Tout comme le personnage de Catherine, Fabienne, j’ai obtenu un certain niveau de succès et on pourrait penser que cela, en soi, peut empêcher de se sentir seul, mais cela s'accompagne toujours de solitude. Je pense toujours à la famille que je laisse derrière moi. En ce moment je suis ici, à Venise, mais je suis ici seul.
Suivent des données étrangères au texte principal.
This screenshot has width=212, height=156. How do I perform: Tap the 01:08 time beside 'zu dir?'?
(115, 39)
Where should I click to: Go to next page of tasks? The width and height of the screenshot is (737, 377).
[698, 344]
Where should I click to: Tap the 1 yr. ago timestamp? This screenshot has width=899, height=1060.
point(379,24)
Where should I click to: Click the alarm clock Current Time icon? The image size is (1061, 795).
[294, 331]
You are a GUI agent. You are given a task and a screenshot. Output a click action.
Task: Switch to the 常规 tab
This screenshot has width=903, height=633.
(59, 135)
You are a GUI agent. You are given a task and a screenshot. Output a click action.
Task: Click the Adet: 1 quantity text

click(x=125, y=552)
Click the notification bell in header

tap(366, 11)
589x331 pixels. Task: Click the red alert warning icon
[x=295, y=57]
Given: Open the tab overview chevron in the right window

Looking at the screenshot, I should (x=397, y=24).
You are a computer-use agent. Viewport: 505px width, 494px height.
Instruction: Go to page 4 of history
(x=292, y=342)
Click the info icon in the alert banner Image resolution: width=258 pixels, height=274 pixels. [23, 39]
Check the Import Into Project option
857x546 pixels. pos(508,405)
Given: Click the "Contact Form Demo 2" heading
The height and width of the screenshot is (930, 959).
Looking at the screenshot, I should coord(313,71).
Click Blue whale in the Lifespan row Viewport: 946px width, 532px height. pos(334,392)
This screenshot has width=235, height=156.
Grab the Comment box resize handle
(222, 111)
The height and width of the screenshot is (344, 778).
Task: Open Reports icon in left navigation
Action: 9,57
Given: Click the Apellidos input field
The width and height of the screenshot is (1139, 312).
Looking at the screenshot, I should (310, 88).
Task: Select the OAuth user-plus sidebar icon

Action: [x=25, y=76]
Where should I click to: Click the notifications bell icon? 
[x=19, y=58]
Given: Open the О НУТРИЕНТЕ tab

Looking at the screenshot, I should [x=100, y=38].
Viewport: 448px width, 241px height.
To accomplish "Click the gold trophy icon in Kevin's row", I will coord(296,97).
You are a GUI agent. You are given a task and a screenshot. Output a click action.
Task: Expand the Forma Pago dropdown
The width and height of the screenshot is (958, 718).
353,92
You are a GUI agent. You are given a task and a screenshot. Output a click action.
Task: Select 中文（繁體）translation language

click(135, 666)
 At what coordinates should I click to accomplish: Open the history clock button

Quand j’ai rencontré Catherine Deneuve, récemment, à un autre festival, elle a dit qu’elle ne se reconnaissait pas tout à fait dans Fabienne, sauf qu'il y a dans le film toutes ces blagues d’initiés qui semblent vraiment refléter son histoire personnelle et ses opinions. Est-ce que c'était voulu ?
Catherine est un esprit libre. On passe de bons moments quand elle est là, surtout si une scène se passe bien. J’ai eu beaucoup d’entretiens très longs avec Catherine ; ce qui m'intéressait particulièrement, c'était le début de sa carrière et ses relations avec sa famille. J’ai utilisé tout cela pour écrire le scénario. Par exemple, je lui ai posé exactement la même question que celle que la journaliste pose à Fabienne au début du film, c’est-à-dire s'il y a une autre actrice qui aurait le même ADN, disons. Elle a répondu : "En France ? Je ne crois pas". J’ai trouvé que c’était une réplique intéressante à mettre dans un film, alors c’est ce que j’ai fait. Il y avait d’autres choses aussi, mais Catherine a dit que ce personnage était très cruel et que si quelqu’un utilisait vraiment des mots aussi durs, tout le monde détesterait cette personne. Donc elle a conservé une distance ; ce qui l'intéressait était de jouer cette femme très singulière d’une manière qui peut aussi faire rire.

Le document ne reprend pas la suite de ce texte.